◆ **What to work on**
List each line of the rows below that contains the string "image". Treat uppercase and lowercase letters as different.

◆ **Provided data**
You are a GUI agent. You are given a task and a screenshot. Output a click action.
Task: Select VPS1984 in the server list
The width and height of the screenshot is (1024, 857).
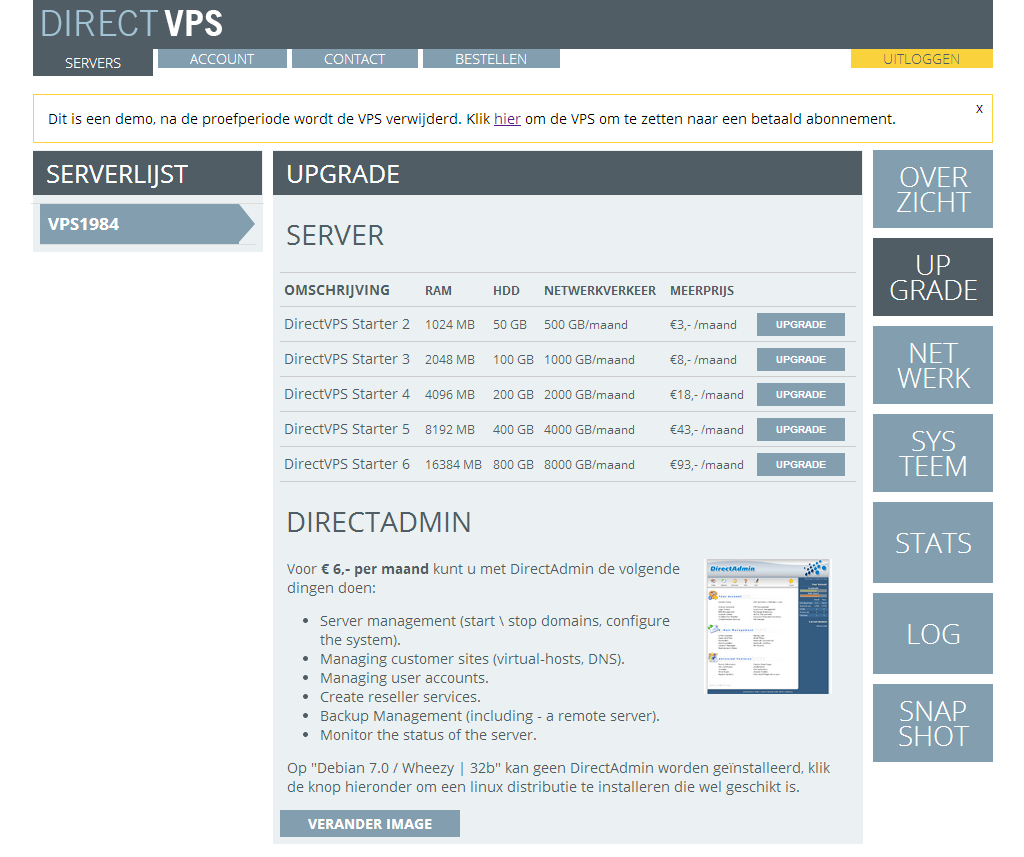(x=142, y=224)
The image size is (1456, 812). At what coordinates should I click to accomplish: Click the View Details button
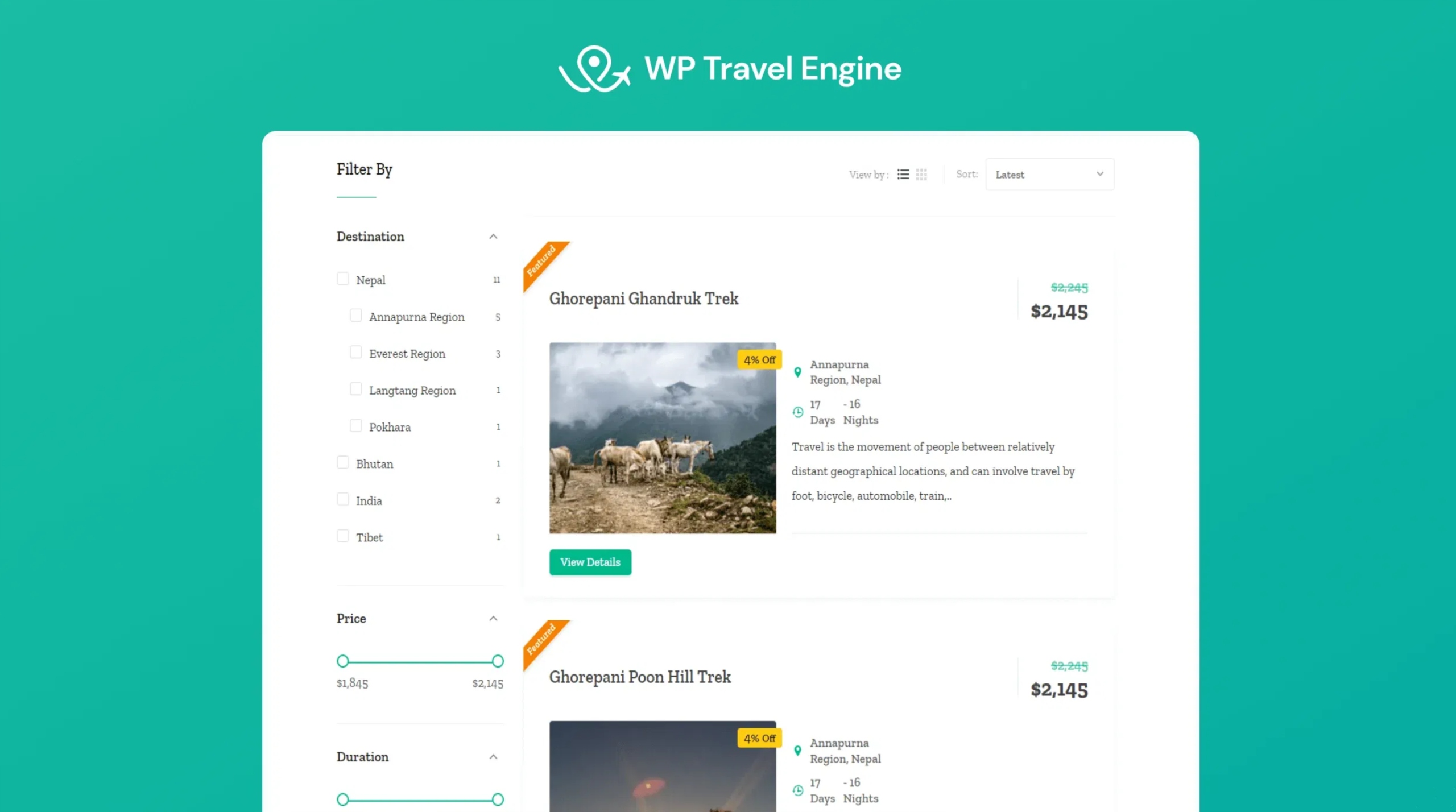(x=590, y=562)
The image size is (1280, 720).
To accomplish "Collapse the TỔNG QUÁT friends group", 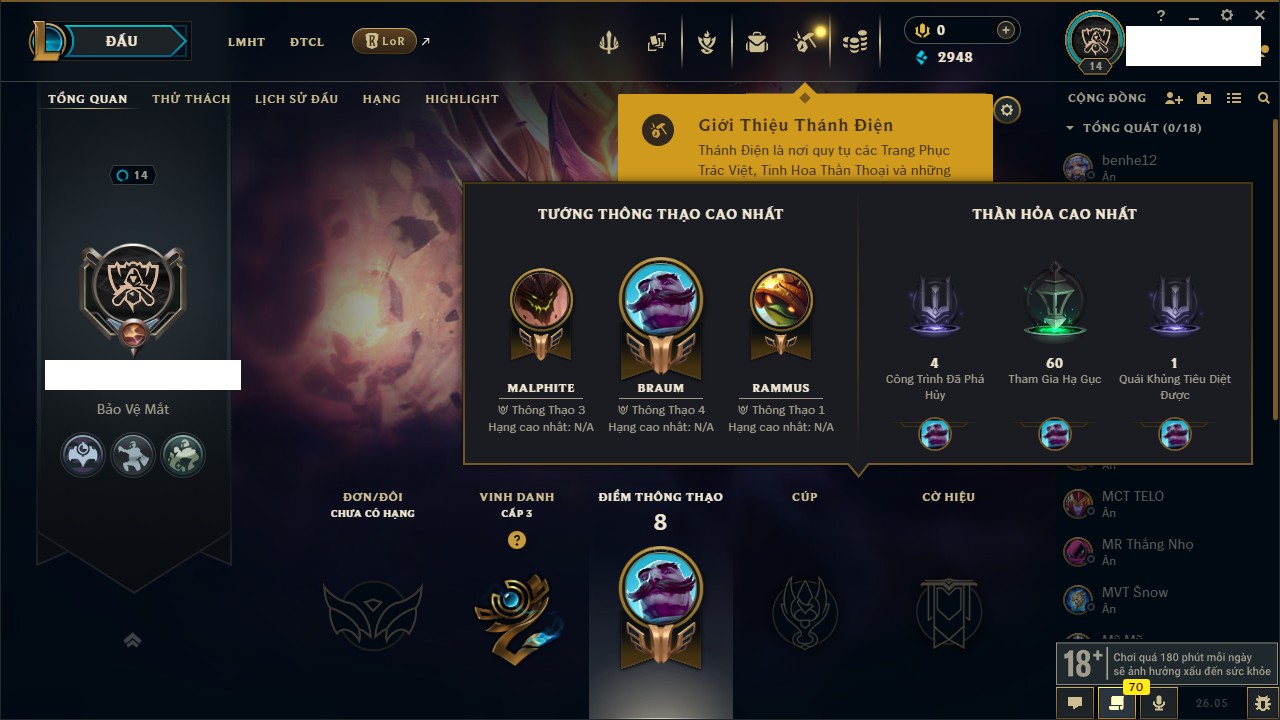I will point(1070,128).

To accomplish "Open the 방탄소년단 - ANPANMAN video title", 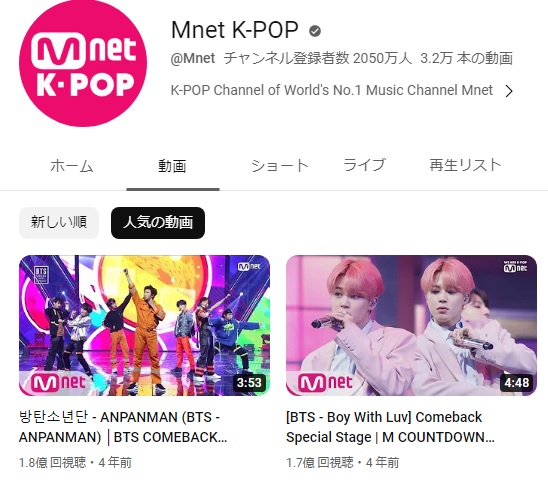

◆ **Completed task**
The image size is (1456, 812). At what coordinates should I click to accomplish: Click the View Details button
The image size is (1280, 720).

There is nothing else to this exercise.